Thanks to the NodeRenderer
it’s now possible to create a MultiTextureNode
from TextureNode
s when it makes sense.
For example if all TextureNode
s have the same Depth
and there’s at least a specific number of such nodes.
for (depth, count) in self.depth_counts.borrow().iter().rev() {
...
if count.n_texture > 0 {
if count.n_texture < CONVERT_TO_MULTI_TEXTURE_COUNT.into() {
...
} else {
...
let mut collect_texture_tiles_of_depth = TraverseFunctions {
text_screen: |_s, _n| (),
text_world: |_s, _n| (),
color: |_s, _n| (),
texture: |s, n| {
if f32::from(n.abs_depth(s)) == depth.0 {
let model = n
.transformation
.as_ref()
.map(|x| x.clone() * s.model.clone())
.unwrap_or(s.model.clone());
self.multi_texture
.borrow_mut()
.textures
.push((n.texture, model.transposed())) //@todo should not need transposed here
}
},
multi_texture: |_s, _n| (),
};
Self::traverse(&state, &mut collect_texture_tiles_of_depth, node);
let node = self.multi_texture.borrow();
self.render_multi_texture(&state, &node);
}
Texture Atlas
In the past I introduced a texture atlas for more efficient rendering.
It is now used in all cases.

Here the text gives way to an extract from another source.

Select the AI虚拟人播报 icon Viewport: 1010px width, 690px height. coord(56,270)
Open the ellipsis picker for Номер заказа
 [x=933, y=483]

Factor Y
now uses a single texture for all ‘texture’ render operations.
Reduced BranchNode count
Since every BranchNode
holds a Vec
of its child nodes, allocations are required for creating it.
If there’s a lot of BranchNode
nesting the data isn’t tightly packed and becomes inefficient.
I tried to reduce the number of BranchNode
s where possible, further improving the performance.
Hide Items if zoomed out
I added a new render mode where Structure
‘s Item
s aren’t rendered. So e.g. Belt
s are shown as empty.
This mode is only enabled when zoomed out quite far and barely noticable.
But this reduces the number of render Node
s and therefore improves the render performance.